The experimental framework leverages the Zipformer-M architecture (Figure 2) for audio encoding, chosen due to its efficiency with long sequences and rapid convergence. The model evaluation spans three primary protocols: linear probing, audio-language alignment, and open-form question answering. This setup enables an analysis of representation capabilities across audio domains, ensuring a comprehensive evaluation of pretrained models. The paper systematically compares pretrained models against several benchmarks using these evaluation protocols.
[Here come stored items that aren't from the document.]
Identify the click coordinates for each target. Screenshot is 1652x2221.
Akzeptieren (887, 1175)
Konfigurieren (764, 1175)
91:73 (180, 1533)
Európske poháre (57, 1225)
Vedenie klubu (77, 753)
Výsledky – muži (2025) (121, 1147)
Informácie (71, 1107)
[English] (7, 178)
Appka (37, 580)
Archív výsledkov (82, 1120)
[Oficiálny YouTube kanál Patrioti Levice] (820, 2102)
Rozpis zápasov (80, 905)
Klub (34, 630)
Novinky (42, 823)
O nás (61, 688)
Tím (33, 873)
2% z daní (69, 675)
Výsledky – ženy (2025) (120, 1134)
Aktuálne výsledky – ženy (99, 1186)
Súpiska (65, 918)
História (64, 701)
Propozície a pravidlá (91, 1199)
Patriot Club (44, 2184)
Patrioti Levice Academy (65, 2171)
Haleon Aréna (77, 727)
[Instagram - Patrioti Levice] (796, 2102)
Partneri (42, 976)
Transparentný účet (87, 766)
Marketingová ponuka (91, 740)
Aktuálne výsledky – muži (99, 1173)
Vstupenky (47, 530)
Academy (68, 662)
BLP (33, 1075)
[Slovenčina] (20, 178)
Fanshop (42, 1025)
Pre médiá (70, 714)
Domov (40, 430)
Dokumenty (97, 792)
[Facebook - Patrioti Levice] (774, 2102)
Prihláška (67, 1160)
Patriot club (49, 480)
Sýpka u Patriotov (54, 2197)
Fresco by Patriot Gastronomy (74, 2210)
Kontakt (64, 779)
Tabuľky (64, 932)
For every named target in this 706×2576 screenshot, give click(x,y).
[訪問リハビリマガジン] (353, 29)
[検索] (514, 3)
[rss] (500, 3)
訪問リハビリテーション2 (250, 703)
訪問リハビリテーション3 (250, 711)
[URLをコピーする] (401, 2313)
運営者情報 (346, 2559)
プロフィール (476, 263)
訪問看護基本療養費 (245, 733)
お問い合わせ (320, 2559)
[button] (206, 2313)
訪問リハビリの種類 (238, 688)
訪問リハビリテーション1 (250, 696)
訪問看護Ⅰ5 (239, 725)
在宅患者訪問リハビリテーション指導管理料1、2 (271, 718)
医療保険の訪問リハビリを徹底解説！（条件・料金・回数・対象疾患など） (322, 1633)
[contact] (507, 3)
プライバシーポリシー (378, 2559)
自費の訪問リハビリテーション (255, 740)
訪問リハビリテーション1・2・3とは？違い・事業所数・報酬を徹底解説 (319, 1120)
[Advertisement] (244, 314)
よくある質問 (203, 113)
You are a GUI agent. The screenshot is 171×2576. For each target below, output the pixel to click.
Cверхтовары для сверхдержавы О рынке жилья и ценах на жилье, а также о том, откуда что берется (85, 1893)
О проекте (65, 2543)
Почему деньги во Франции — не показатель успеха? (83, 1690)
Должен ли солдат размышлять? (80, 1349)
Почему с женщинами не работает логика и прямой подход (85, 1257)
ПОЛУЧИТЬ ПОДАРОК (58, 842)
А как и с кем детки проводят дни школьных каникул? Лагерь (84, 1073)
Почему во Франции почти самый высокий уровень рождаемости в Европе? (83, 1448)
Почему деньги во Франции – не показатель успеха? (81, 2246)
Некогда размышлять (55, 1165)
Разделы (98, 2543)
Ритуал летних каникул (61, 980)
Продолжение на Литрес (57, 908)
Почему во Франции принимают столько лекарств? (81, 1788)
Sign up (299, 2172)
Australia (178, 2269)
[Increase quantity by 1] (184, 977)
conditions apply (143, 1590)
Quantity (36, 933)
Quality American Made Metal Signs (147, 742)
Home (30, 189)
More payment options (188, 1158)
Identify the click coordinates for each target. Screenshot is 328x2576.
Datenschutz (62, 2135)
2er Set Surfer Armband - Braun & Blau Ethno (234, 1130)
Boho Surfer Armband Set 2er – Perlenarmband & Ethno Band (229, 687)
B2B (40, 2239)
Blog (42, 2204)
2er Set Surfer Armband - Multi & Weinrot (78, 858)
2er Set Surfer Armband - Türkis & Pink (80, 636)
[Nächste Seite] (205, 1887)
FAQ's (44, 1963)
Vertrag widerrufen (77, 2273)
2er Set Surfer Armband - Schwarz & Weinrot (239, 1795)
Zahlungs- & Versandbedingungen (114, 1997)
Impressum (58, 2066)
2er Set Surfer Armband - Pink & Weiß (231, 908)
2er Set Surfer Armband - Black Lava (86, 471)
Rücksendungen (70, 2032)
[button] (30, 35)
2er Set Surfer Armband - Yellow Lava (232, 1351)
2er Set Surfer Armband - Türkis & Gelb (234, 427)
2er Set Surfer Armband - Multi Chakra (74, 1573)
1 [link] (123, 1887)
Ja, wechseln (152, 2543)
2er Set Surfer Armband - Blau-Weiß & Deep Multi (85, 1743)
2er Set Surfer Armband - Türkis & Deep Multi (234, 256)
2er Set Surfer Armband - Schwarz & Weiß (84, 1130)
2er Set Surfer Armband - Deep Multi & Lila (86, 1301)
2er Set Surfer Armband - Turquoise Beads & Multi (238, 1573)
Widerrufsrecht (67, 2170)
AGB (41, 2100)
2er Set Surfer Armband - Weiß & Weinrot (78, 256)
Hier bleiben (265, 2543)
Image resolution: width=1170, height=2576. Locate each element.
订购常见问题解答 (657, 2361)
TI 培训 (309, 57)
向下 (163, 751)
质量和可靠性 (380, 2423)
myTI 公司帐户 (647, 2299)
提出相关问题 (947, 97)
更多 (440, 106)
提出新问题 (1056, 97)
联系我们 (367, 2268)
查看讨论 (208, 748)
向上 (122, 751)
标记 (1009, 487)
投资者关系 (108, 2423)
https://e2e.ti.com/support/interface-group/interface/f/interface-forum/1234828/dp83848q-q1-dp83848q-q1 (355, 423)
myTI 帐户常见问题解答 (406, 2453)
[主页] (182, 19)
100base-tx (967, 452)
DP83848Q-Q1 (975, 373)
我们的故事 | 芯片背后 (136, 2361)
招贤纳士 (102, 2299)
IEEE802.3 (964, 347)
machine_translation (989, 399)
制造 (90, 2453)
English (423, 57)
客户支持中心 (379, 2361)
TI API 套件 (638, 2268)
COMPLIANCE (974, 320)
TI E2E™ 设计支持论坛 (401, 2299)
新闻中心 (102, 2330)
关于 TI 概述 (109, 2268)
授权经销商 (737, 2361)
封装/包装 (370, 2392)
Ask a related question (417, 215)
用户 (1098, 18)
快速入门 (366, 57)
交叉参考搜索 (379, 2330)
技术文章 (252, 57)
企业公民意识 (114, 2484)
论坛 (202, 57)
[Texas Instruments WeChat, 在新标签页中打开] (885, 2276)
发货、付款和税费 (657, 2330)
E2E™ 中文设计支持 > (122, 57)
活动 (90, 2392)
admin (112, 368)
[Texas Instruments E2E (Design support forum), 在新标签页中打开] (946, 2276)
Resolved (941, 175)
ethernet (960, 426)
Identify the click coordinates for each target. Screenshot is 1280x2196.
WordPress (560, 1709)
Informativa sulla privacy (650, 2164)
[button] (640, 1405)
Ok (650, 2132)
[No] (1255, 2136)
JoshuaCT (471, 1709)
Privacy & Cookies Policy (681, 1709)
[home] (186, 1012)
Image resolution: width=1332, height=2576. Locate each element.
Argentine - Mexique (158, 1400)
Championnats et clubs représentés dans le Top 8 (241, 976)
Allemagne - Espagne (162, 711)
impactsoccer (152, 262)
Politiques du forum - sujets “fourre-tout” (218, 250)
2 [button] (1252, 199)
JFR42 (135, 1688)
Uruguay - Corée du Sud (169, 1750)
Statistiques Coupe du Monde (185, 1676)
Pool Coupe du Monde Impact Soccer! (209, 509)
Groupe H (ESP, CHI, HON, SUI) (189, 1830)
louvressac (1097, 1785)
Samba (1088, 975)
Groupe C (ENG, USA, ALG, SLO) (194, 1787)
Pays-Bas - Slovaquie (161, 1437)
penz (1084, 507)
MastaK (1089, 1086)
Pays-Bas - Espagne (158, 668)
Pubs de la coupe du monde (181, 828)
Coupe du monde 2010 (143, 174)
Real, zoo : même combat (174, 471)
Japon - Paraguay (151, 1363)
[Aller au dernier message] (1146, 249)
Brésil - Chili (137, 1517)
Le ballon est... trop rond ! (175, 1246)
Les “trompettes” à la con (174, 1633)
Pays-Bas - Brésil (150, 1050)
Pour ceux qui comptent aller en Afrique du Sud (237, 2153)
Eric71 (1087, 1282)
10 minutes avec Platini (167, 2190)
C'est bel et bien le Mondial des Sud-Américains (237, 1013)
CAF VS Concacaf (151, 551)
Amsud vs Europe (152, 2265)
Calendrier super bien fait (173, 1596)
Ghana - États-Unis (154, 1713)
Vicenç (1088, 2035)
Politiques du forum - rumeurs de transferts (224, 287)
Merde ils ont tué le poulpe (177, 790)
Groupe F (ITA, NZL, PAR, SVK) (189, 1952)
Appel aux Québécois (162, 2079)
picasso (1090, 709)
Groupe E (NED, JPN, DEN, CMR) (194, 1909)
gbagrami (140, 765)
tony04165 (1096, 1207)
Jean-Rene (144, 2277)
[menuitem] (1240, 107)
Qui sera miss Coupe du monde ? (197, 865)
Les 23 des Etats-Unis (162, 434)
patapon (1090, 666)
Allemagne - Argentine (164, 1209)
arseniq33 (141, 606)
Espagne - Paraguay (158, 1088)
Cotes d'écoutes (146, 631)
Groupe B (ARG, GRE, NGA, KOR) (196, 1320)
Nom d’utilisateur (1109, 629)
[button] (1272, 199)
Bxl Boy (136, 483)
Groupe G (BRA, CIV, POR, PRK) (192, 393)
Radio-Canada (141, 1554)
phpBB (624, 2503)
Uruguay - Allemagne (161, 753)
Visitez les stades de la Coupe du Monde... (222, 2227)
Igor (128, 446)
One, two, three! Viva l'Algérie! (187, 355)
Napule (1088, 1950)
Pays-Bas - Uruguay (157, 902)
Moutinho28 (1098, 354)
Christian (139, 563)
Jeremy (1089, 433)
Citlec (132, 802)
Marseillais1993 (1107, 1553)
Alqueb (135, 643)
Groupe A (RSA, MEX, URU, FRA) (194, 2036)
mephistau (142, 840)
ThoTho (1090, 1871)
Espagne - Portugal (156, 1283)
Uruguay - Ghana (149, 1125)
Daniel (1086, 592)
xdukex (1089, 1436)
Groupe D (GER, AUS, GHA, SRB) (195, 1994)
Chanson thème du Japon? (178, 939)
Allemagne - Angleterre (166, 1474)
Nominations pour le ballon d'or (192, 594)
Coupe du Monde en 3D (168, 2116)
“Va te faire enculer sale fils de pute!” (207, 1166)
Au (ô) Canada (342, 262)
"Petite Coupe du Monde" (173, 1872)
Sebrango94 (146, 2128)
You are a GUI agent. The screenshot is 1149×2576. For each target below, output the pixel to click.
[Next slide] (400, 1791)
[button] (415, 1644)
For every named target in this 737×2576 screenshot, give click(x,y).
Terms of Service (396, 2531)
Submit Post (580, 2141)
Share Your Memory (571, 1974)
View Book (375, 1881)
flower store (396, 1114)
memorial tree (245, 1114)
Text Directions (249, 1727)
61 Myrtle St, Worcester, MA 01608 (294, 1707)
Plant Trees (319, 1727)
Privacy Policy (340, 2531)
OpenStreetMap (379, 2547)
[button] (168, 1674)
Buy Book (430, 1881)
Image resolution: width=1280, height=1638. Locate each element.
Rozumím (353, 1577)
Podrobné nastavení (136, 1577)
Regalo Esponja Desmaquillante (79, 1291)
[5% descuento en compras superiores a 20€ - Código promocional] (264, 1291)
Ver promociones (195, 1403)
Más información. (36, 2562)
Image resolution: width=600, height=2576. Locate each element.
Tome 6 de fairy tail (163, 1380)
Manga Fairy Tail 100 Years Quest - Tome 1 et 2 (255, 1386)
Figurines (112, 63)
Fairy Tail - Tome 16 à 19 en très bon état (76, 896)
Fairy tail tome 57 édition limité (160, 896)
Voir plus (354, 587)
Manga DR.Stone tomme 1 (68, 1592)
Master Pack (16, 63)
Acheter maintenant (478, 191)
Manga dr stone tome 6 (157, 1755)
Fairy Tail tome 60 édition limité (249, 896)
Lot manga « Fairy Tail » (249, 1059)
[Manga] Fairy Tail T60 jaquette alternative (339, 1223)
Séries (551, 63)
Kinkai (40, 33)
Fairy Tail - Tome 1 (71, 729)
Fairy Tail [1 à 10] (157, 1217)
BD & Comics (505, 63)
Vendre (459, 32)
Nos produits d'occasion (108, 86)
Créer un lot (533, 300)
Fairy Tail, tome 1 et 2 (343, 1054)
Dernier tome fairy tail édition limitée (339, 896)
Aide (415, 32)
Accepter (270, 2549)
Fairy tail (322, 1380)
Figure 2: Model diagram of Zipformer.

Main Results

The study demonstrates that contrastive pretraining tends to outperform the captioning approach on linear probing tasks, especially on discriminative tasks like audio event classification and speaker identification. However, captioning objectives show better scalability for tasks requiring intricate language understanding, especially when paired with generative tasks. The paper also sheds light on the diminishing returns of initializing models with supervised pretraining, challenging established practices in the field. Notably, CaptionStew-trained models show strong cross-domain applicability, suggesting their potential in developing general-purpose audio representations.

Figure 3: Data scaling behavior of contrastive vs. captioning objectives across representative tasks.

Conclusion

The research re-establishes audio-language pretraining as a viable pathway for general-purpose audio representation learning. By demonstrating that diverse linguistic sources can enhance semantic richness and representation robustness, the study sets a new direction for future research. This paper's insights into the scaling behavior of contrastive versus captioning objectives and the impact of supervised initialization offer practical guidance for audio representation learning frameworks. Overall, the authors provide essential tools, models, and datasets that pave the way for future advancements in universal audio understanding.